South Korea’s LG Electronics plans to manufacture mobile chips at Intel’s factories starting next year.
At the Intel Developer Forum 2016 this week, the US chip giant announced it would enable customers to manufacture ARM-based chips in its foundries, including using its most advanced 10nm FinFET process.
Other Intel Custom Foundry customers named included Chinese chipmaker Spreadtrum, an existing Intel partner.
LG, which currently sources most of its processors from Qualcomm, is following the trend for handset makers to develop their own complex chip designs to reduce costs and give them more control over supplies.
This is not the first time LG has looked to increase its control over the processors used in its devices, but the deal with Intel certainly signals its intentions going forward.

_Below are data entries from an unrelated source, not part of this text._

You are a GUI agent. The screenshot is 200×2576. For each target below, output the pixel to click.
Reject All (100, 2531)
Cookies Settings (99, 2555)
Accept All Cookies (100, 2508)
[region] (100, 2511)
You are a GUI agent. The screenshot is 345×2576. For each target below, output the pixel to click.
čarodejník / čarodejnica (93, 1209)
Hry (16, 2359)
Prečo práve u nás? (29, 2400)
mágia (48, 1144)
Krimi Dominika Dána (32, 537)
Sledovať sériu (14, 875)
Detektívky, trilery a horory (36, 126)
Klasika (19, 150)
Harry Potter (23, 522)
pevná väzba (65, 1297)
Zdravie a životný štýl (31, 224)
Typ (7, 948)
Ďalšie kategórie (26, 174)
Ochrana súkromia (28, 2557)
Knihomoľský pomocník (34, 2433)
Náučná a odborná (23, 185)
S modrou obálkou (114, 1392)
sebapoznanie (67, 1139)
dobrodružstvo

Samsung, as one of the largest semiconductor firms in the world, designs and produces its own processors, while Apple and Huawei also have developed their own chip designs. (Samsung also produces chips for rivals Apple and Qualcomm.)
Recode noted that LG has not specified what product lines will use its own 64-bit mobile chips.
Meanwhile, Intel has struggled as the industry has shifted away from PC-style processors to ARM-based chips.
In April it dropped its SoFIA integrated modem/processor packages as well as a version of its Atom processor targeting tablet computers.
UK-based ARM is set to be acquired by Japan’s SoftBank for $32 billion.